▶ [What this task involves]: The answer is the line that contains "Open the reactions count on the post" followed by every later line of the entries below, each repeated exactly, and nothing else.

Source data section start

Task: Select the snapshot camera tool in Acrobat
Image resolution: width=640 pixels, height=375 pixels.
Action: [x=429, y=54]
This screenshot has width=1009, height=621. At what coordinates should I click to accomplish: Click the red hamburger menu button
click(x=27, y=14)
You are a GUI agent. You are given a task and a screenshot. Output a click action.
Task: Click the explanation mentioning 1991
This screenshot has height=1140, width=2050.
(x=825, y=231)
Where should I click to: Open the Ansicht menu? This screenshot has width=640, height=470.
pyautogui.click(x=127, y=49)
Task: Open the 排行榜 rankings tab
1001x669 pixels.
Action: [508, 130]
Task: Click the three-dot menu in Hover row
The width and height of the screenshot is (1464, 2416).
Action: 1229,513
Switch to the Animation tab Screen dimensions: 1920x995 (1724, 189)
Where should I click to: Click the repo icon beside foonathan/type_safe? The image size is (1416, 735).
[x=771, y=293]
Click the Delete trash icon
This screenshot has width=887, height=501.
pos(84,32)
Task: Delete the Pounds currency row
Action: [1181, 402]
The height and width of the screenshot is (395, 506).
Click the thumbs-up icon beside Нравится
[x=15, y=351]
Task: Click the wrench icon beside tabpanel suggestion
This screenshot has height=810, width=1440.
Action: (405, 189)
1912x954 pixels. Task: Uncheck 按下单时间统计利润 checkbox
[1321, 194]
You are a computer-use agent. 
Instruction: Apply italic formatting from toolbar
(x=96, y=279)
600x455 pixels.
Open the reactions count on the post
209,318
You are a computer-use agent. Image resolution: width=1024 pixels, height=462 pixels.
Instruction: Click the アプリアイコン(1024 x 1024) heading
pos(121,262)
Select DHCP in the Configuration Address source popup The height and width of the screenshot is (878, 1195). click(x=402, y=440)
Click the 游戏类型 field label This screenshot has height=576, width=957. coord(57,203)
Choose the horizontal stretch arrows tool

Source data section end

▶ [Result of this task]:
Open the reactions count on the post
209,318
You are a computer-use agent. Image resolution: width=1024 pixels, height=462 pixels.
Instruction: Click the アプリアイコン(1024 x 1024) heading
pos(121,262)
Select DHCP in the Configuration Address source popup The height and width of the screenshot is (878, 1195). click(x=402, y=440)
Click the 游戏类型 field label This screenshot has height=576, width=957. coord(57,203)
Choose the horizontal stretch arrows tool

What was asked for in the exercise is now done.